O ministro de Portos e Aeroportos, Silvio Costa Filho, lançou nesta segunda-feira (22) a campanha “Assédio Não Decola, Feminicídio Também Não”, que passa a ser veiculada nos aeroportos de todo o país. A iniciativa reforça as ações do Governo Federal no combate à violência contra as mulheres e amplia a proteção no setor aéreo.
A apresentação ocorreu no Aeroporto de Congonhas, em São Paulo, e marcou o início da divulgação de peças de conscientização, prevenção, orientação e informação voltadas a profissionais da aviação e ao público em geral.
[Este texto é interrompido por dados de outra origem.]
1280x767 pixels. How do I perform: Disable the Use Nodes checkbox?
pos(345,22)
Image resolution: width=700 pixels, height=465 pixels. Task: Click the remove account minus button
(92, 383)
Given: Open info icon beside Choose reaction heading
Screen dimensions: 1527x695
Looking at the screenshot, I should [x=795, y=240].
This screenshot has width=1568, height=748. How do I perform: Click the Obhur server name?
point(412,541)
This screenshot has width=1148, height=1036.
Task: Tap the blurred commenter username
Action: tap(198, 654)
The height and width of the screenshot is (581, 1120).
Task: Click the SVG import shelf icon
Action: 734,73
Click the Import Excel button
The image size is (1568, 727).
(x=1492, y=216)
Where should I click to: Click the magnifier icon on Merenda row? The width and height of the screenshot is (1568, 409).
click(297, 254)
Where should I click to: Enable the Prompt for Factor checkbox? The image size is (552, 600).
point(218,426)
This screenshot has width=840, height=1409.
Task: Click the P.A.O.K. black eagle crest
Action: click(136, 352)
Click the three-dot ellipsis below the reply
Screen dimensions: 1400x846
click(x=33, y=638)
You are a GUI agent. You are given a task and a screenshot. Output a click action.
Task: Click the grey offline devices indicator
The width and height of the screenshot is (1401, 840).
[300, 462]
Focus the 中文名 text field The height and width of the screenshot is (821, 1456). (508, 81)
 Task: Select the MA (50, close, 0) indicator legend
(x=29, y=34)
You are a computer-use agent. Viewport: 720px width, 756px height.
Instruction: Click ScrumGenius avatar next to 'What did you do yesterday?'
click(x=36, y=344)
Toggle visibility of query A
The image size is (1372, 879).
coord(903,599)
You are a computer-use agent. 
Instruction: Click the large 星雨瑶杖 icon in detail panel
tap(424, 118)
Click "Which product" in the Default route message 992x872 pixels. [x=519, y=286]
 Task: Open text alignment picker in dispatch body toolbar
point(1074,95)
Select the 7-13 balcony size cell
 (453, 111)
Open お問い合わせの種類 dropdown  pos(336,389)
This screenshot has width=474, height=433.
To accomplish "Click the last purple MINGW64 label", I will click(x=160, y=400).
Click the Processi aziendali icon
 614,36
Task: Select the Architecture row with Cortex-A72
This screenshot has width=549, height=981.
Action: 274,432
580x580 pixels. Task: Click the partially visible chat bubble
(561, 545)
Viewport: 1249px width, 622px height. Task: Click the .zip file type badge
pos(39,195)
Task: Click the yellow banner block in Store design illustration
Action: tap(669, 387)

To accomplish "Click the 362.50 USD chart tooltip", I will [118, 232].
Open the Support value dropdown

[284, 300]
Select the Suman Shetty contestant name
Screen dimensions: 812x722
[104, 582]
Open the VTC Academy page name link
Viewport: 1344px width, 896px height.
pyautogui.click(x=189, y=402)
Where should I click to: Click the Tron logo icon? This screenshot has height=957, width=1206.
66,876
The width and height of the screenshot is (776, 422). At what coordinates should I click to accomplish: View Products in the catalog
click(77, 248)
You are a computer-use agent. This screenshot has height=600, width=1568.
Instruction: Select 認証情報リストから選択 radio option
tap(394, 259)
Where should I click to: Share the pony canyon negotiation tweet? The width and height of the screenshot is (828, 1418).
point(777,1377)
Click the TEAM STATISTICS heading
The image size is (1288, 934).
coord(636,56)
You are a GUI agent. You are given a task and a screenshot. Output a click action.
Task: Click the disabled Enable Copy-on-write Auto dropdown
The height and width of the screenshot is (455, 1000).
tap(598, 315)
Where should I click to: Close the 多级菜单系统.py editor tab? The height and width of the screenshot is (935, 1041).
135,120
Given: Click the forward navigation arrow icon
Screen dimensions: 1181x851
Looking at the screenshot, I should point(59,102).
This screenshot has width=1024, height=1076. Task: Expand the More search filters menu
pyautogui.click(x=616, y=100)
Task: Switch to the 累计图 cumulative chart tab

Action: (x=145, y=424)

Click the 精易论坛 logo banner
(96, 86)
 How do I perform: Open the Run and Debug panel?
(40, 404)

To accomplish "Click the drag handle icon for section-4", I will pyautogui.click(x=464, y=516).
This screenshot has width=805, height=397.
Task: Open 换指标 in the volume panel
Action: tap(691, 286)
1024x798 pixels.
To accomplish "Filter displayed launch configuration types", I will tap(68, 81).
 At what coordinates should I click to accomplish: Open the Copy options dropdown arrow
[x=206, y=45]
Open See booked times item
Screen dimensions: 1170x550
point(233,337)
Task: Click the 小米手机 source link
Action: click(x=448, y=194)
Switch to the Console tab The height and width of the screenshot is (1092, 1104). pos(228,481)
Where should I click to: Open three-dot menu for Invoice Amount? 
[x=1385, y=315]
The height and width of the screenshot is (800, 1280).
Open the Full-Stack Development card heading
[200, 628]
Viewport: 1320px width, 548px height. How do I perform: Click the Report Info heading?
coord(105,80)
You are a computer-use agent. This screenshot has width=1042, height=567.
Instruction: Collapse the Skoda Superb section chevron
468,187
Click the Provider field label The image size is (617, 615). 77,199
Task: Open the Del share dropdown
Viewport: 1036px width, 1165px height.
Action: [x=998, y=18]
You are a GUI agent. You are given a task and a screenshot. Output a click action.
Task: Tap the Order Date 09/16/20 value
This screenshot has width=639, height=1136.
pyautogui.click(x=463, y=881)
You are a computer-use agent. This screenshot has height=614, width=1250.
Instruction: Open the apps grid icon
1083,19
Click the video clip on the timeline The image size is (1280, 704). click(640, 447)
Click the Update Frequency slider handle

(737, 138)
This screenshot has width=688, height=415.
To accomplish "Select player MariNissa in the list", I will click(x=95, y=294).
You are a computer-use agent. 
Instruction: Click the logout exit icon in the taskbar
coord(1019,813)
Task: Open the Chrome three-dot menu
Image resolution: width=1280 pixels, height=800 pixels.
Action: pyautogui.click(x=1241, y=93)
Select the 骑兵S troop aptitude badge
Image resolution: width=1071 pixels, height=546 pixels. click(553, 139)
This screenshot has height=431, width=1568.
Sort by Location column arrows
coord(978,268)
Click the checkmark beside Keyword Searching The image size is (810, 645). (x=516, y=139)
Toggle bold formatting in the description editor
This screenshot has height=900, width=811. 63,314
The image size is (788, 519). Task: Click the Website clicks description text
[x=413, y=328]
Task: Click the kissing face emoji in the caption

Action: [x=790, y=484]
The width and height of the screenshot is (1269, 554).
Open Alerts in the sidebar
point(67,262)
A ação integra a segunda fase da campanha “Assédio Não Decola”, iniciada em maio deste ano, e é desenvolvida pelo Ministério de Portos e Aeroportos em parceria com a Agência Nacional de Aviação Civil (Anac) e a Associação Brasileira das Concessionárias de Aeroportos (ABR). O objetivo é orientar trabalhadores, empresas, passageiros e usuários sobre prevenção ao assédio, enfrentamento à violência e os canais adequados de denúncia e apoio.
“Estamos lançando, a partir de hoje, essa grande campanha em defesa das mulheres em nosso país. Essa campanha estará nos aeroportos, nos aviões e nas mãos dos profissionais. Todos os dias, infelizmente, mulheres são vítimas do feminicídio no Brasil. Por isso, decidimos fazer uma ampla campanha de sensibilização da sociedade brasileira”, afirmou o ministro.
Durante o evento, Silvio Costa Filho destacou a importância dos aeroportos como espaços estratégicos para ampliar o alcance da campanha, por serem locais de grande circulação de pessoas. “São ambientes de intensa movimentação, com passageiros indo e vindo. É por isso que fazemos esse chamado para que as pessoas denunciem”, reforçou.
O ministro também afirmou que o Governo Federal atuará de forma integrada na proteção às mulheres. “Nos aeroportos, contaremos com fiscalização por meio de câmeras e com o trabalho da Polícia Federal para evitar todo tipo de violência e assédio. Contamos ainda com o engajamento das concessionárias para fortalecer a divulgação da campanha e atuar coletivamente em defesa das mulheres brasileiras”, disse.